Tobacco farmers faced a devastating start to the 2026 marketing season this week as auction prices plunged by approximately 45 percent compared to the previous year, crushing hopes for strong household earnings and igniting widespread frustration among growers on the auction floors.
The dramatic drop in prices during the first days of trading has sent shockwaves through the agricultural sector, with farmers who had invested heavily in their crops now facing significant financial losses.
The decline represents one of the steepest season-opening price falls in recent memory for an industry that remains a cornerstone of Zimbabwe’s export economy.
Samuel Garaba, the Operations Manager at Premier Tobacco Auction Floors, confirmed the severity of the situation during a press briefing in Harare.
He revealed that the prices being offered to farmers were substantially lower than those recorded at the same time last year.
According to Garaba, the current prices are roughly 45 percent lower than those from the previous season.
He elaborated on the situation, noting that many growers had arrived at the auction floors with high expectations, only to have their hopes dashed by the disappointing bids.

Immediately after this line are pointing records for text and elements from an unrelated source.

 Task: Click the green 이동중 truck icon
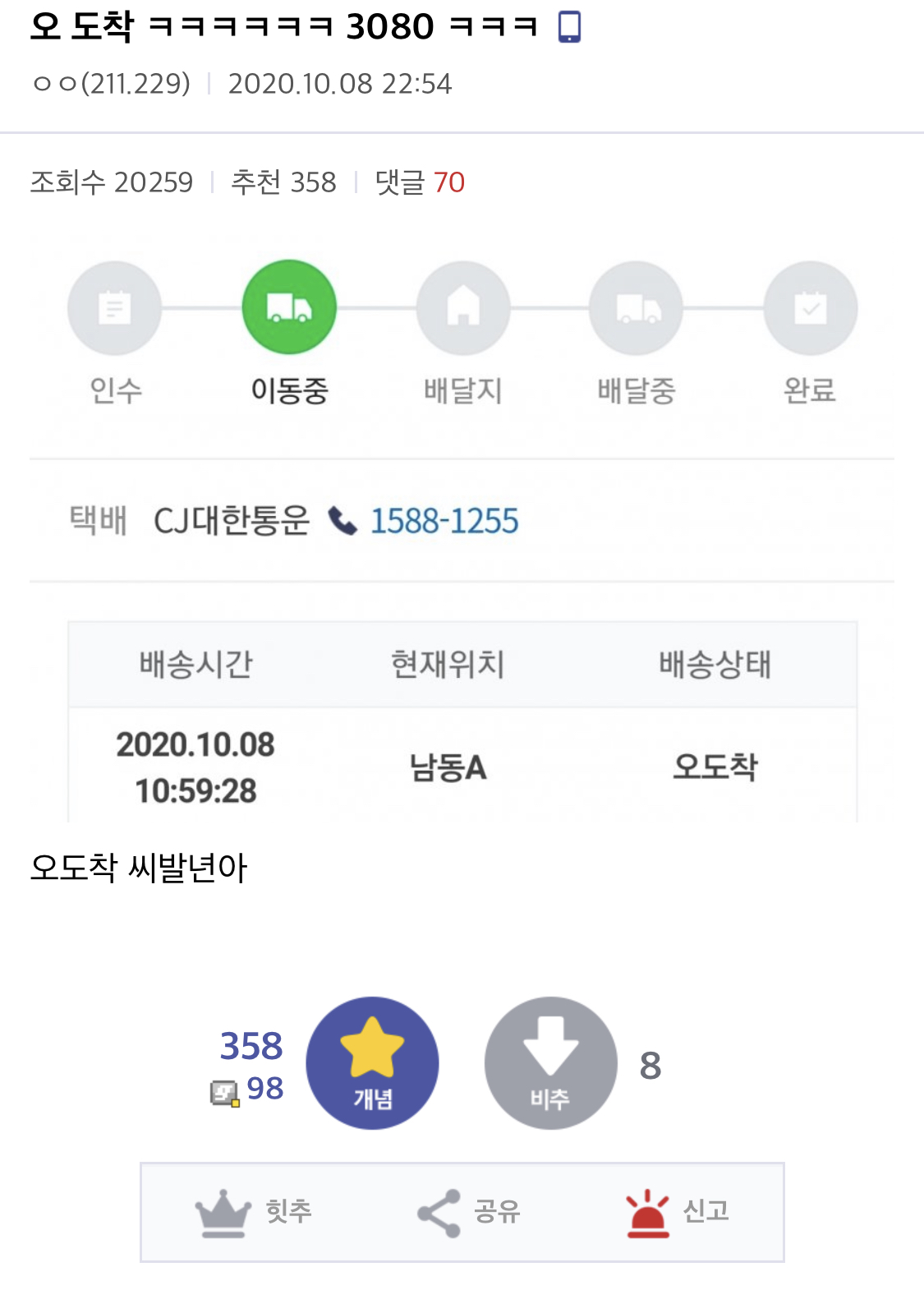pyautogui.click(x=289, y=307)
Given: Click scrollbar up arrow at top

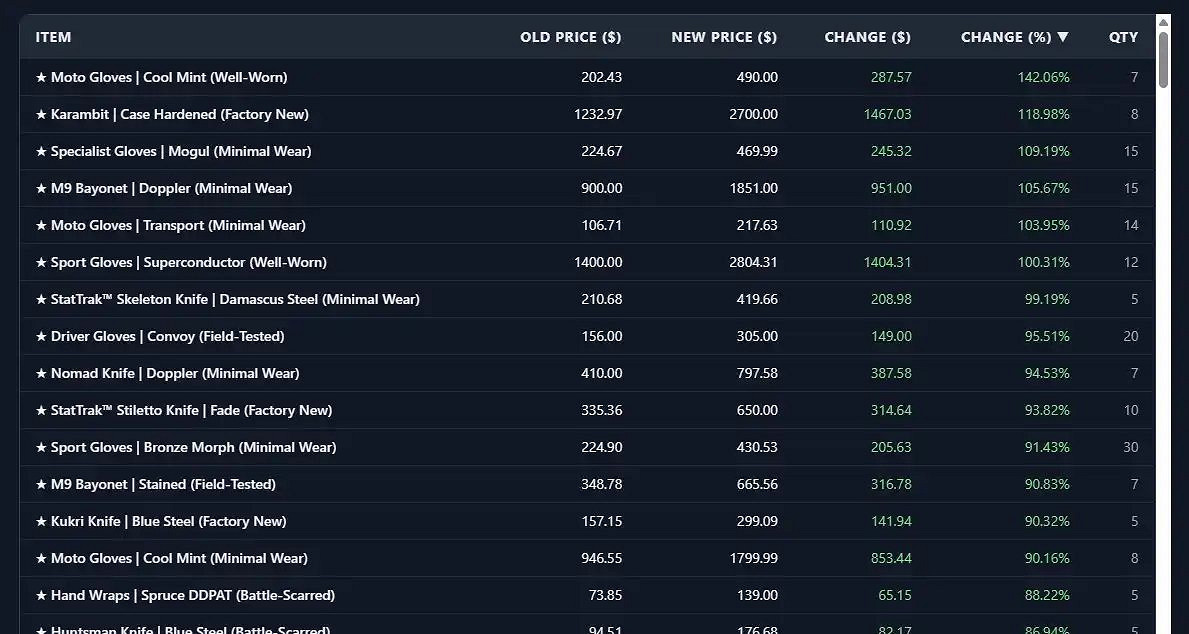Looking at the screenshot, I should point(1163,22).
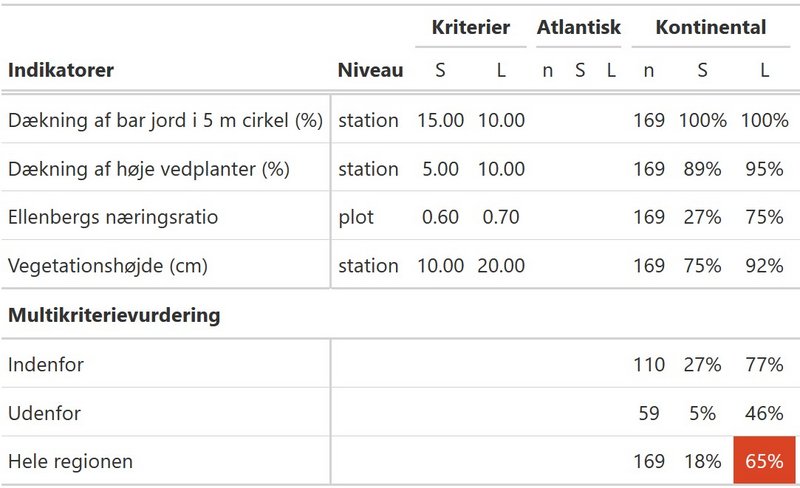Click the Atlantisk group header

579,27
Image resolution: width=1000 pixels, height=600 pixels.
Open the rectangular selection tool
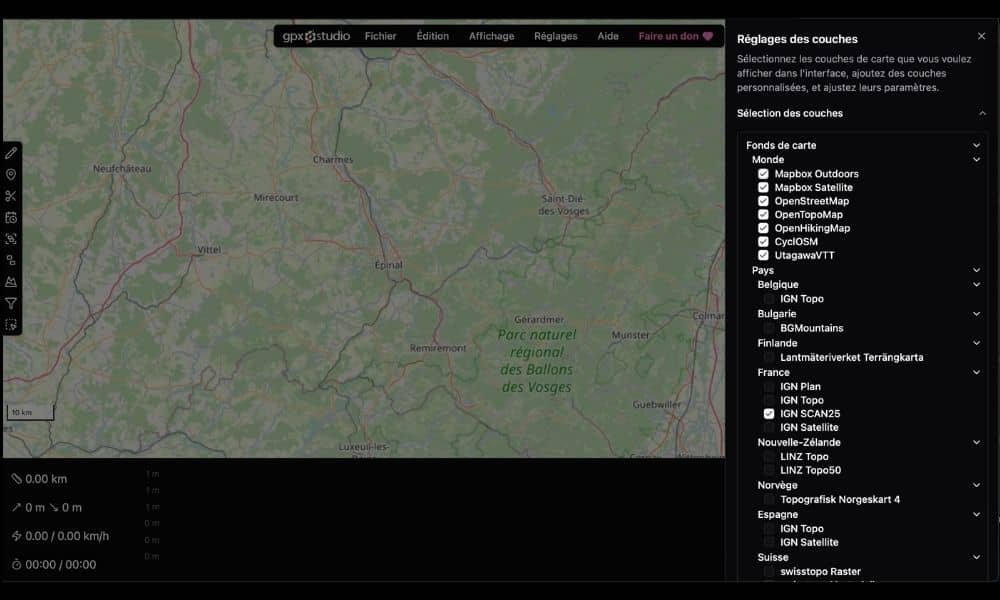pos(12,325)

The Operations Manager expressed concern about the psychological impact this would have on the farming community.
He observed that the low prices had negatively affected farmers’ morale, especially given the contrast with the stronger prices achieved during the last marketing season when growers enjoyed relatively favorable returns.
Garaba, however, offered a glimmer of hope for the weeks ahead.

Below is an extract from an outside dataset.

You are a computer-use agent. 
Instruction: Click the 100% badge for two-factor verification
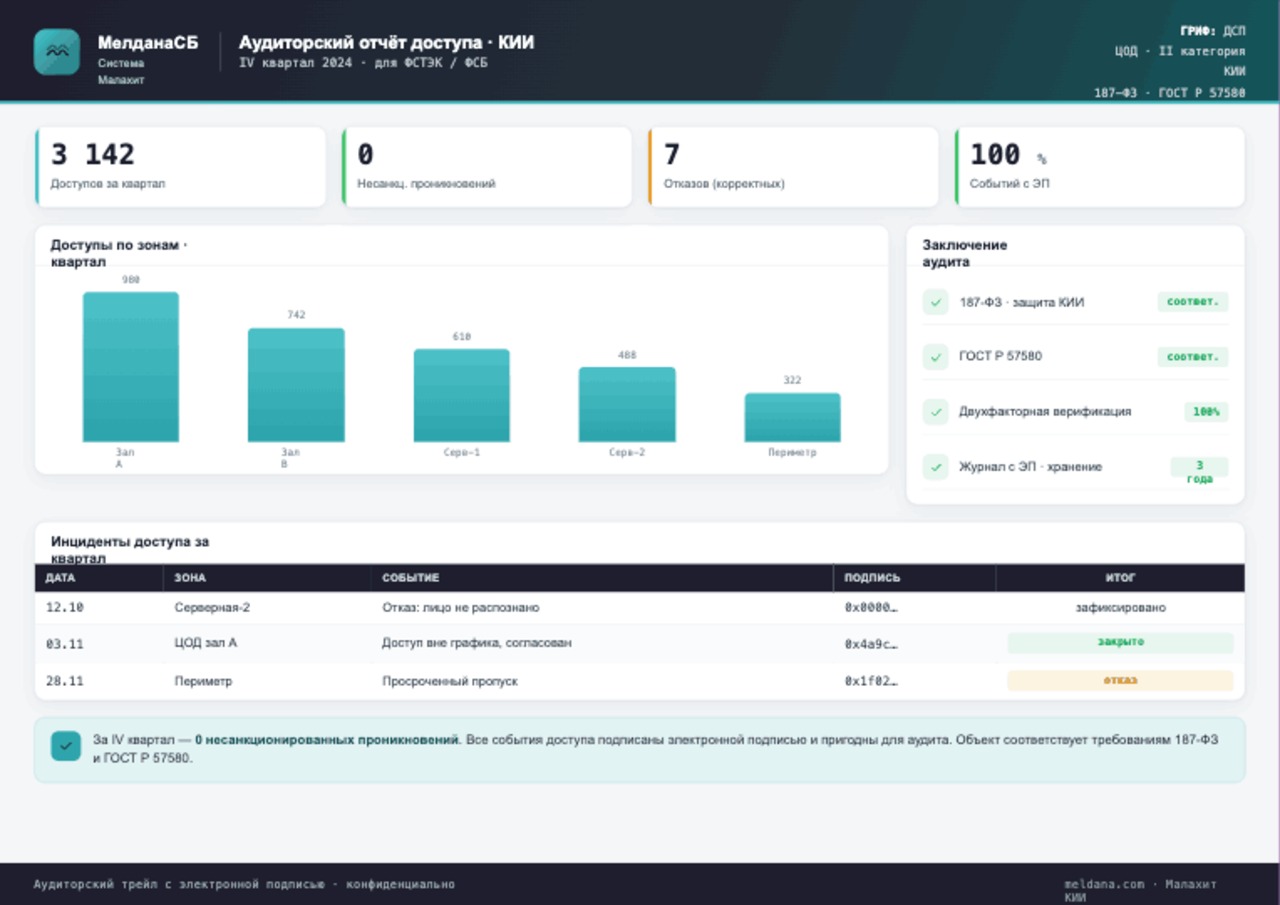coord(1206,411)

He explained that prices could potentially improve if more buyers participate in the auctions, as increased competition among buyers often leads to better prices for growers.
His comments suggested that the current price slump might be partially attributed to a limited number of active buyers in the early stages of the season.

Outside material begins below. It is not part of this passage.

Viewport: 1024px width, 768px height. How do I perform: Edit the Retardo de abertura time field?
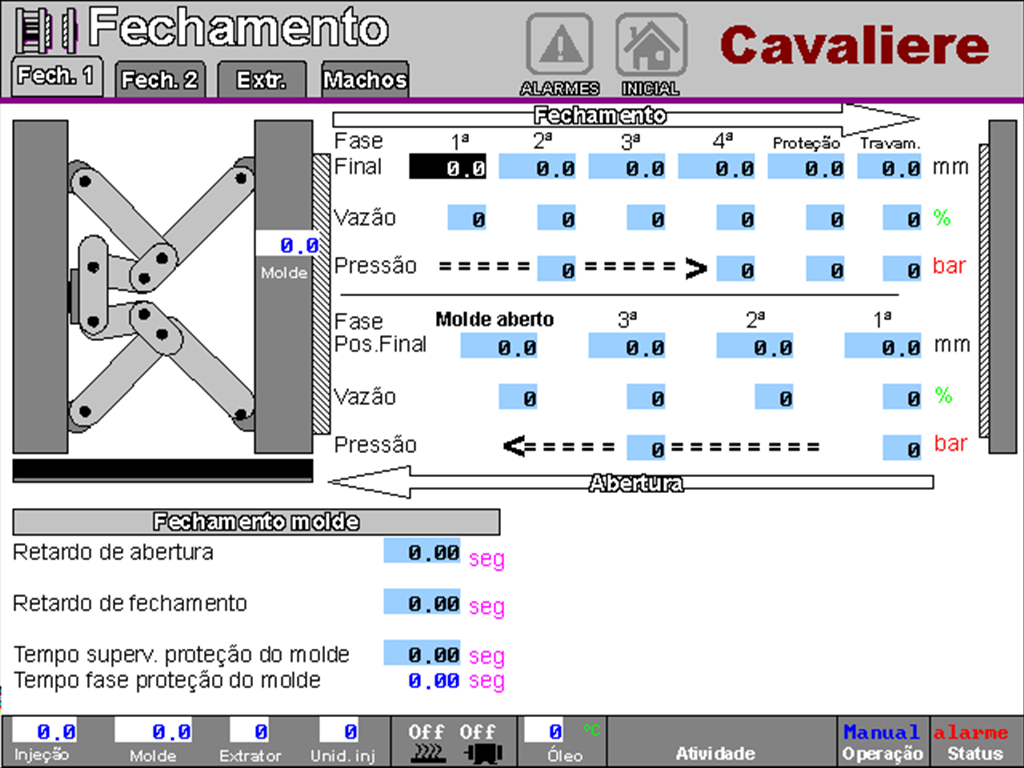point(422,552)
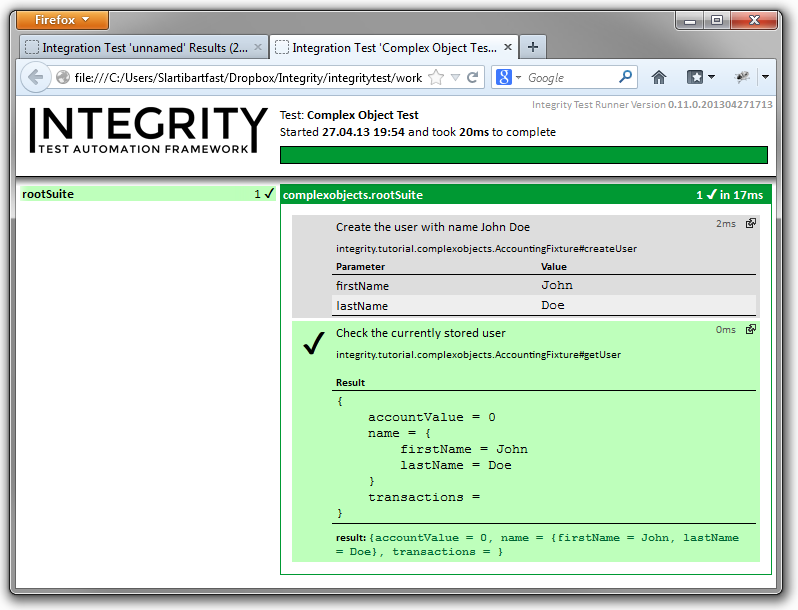Click the green test progress bar
Screen dimensions: 798x610
click(x=523, y=155)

The frustration among farmers was palpable at the auction floors, with many expressing anger over what they perceived as an unfair pricing system.
Growers who had traveled from various parts of the country to sell their golden leaf said the rapid decline in prices shortly after the season opened made it impossible for them to recover their production costs, which have risen sharply due to input price increases.
One veteran farmer voiced the collective disappointment, saying the sudden drop felt like a betrayal after months of hard work in the fields. He lamented that when input prices are high, farmers expect a corresponding return at the market, but the current prices were simply unsustainable.
Interestingly, the first bale of the season sold for approximately US$4.60 per kilogram, which was actually slightly higher than last year’s opening price.
This initial sale sparked a wave of optimism among those waiting to sell.
However, that optimism proved short-lived as prices began dropping sharply during subsequent sales sessions, catching many farmers off guard.
Zimbabwe remains one of Africa’s leading tobacco producers, and the crop continues to be a vital contributor to the country’s export earnings, providing foreign currency and livelihoods for hundreds of thousands of people in the agricultural value chain.
The government has previously announced ambitious plans to grow the tobacco industry into a US$5 billion sector by the 2025/2026 season, with a long-term target of producing 500 million kilograms of tobacco annually by 2030.
However, the current price collapse raises serious questions about the viability of those targets and the welfare of the smallholder farmers who form the backbone of the industry.